START Material provided

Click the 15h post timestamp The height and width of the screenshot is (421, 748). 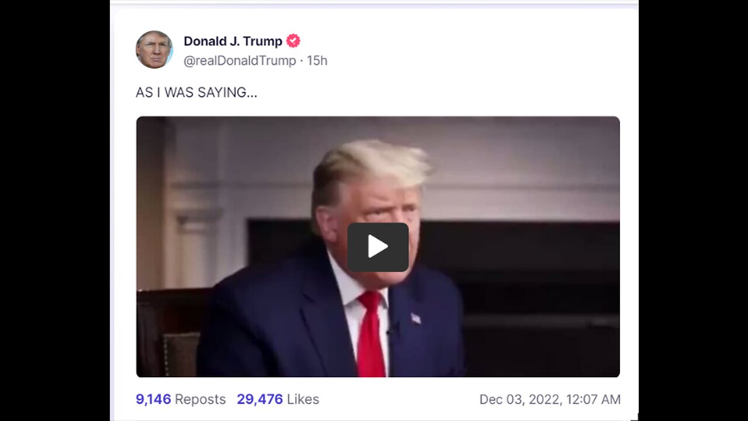click(x=317, y=61)
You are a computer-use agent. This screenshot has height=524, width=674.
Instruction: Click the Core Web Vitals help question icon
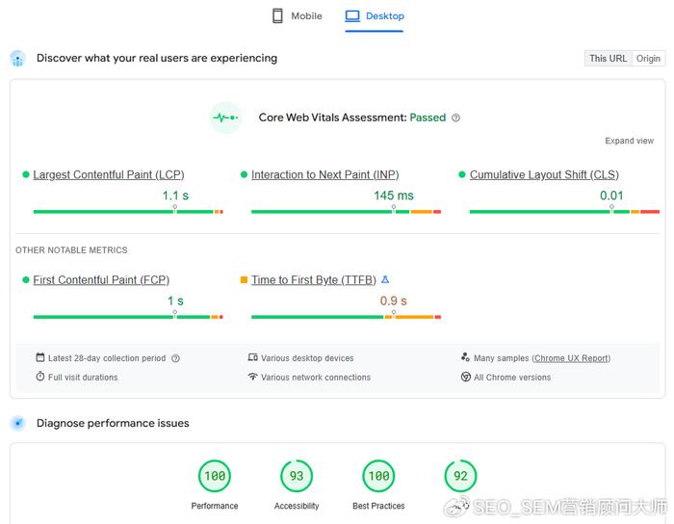pos(455,118)
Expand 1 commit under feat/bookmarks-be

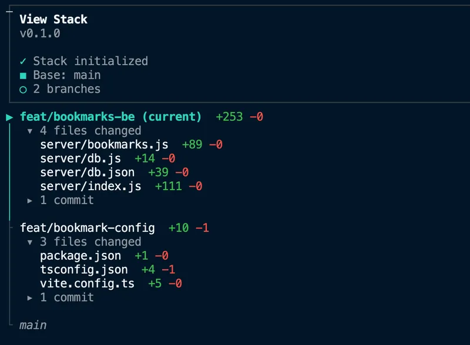[x=30, y=201]
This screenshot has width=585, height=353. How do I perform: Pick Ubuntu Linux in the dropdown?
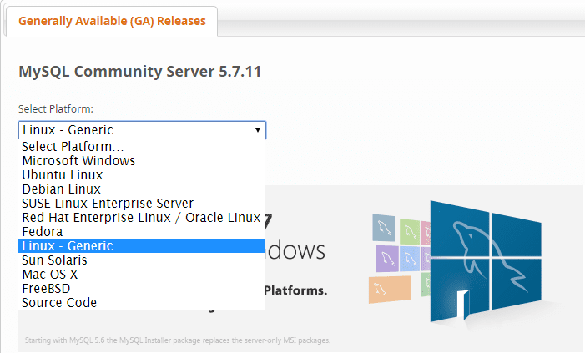(63, 175)
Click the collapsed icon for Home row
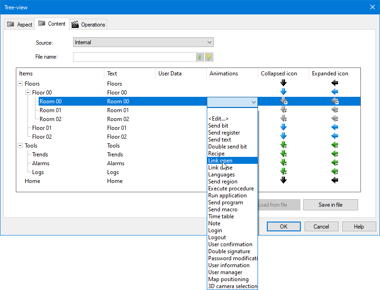This screenshot has height=290, width=380. point(283,181)
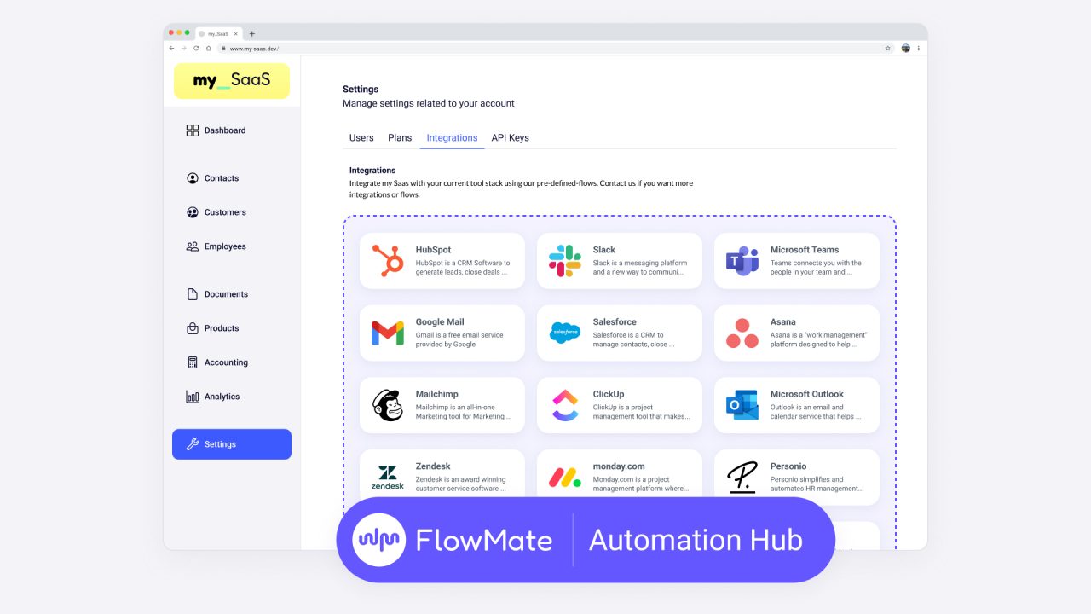
Task: Open the Plans tab
Action: [400, 137]
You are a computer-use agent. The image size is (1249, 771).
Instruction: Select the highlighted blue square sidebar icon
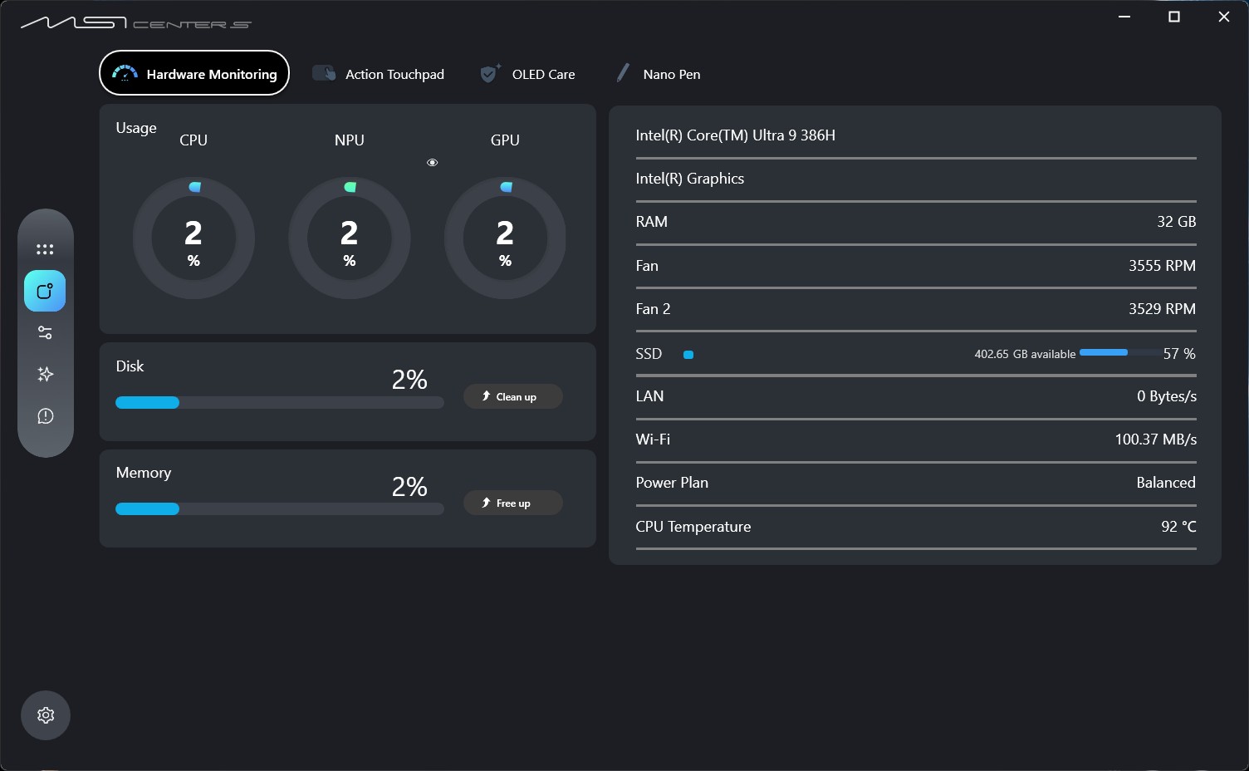pos(45,291)
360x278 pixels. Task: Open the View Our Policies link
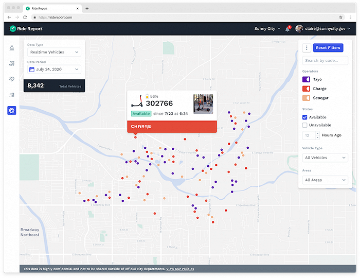coord(180,269)
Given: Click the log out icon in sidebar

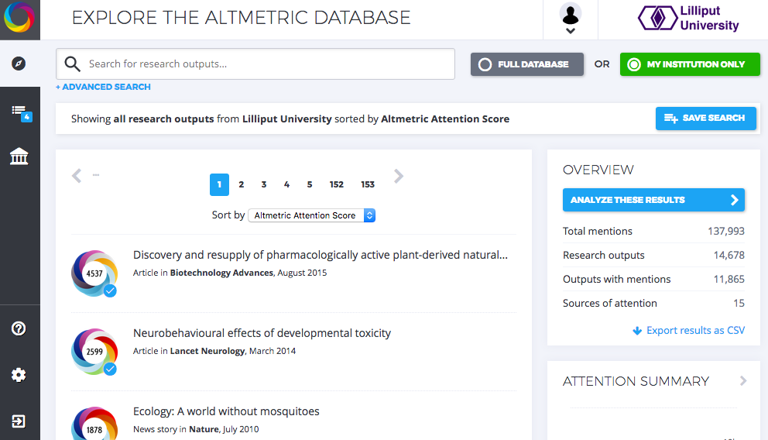Looking at the screenshot, I should pos(19,421).

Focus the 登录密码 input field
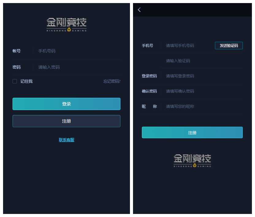pos(203,76)
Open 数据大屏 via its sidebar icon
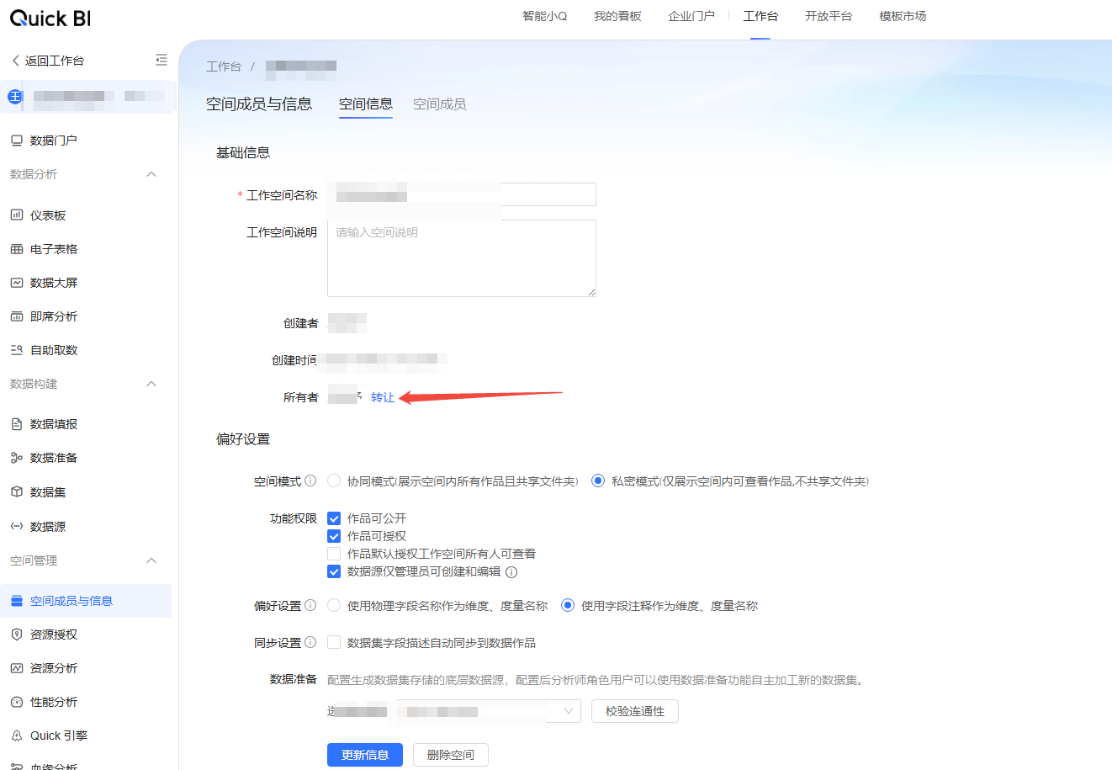 [17, 283]
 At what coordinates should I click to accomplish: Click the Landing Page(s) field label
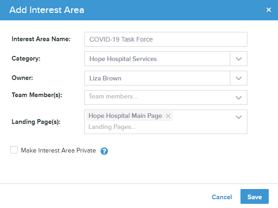(x=36, y=122)
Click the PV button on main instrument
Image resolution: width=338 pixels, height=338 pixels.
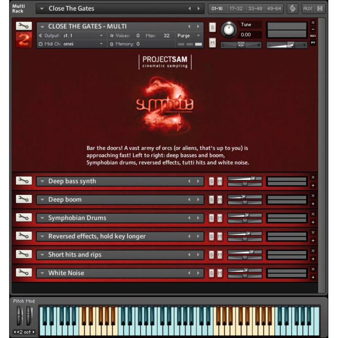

END Material provided

> _Problem requirements_
Please output the lines from the line that holds "Given: Click the log out icon in sidebar" through the final line of the material above, both included. Each line must match exactly, and pictures must be excluded.

> _Response for this exercise_
Given: Click the log out icon in sidebar

Looking at the screenshot, I should pos(19,421).

Focus the 登录密码 input field
pos(203,76)
Open 数据大屏 via its sidebar icon
 [17, 283]
 At what coordinates should I click to accomplish: Click the Landing Page(s) field label
(x=36, y=122)
Click the PV button on main instrument
Image resolution: width=338 pixels, height=338 pixels.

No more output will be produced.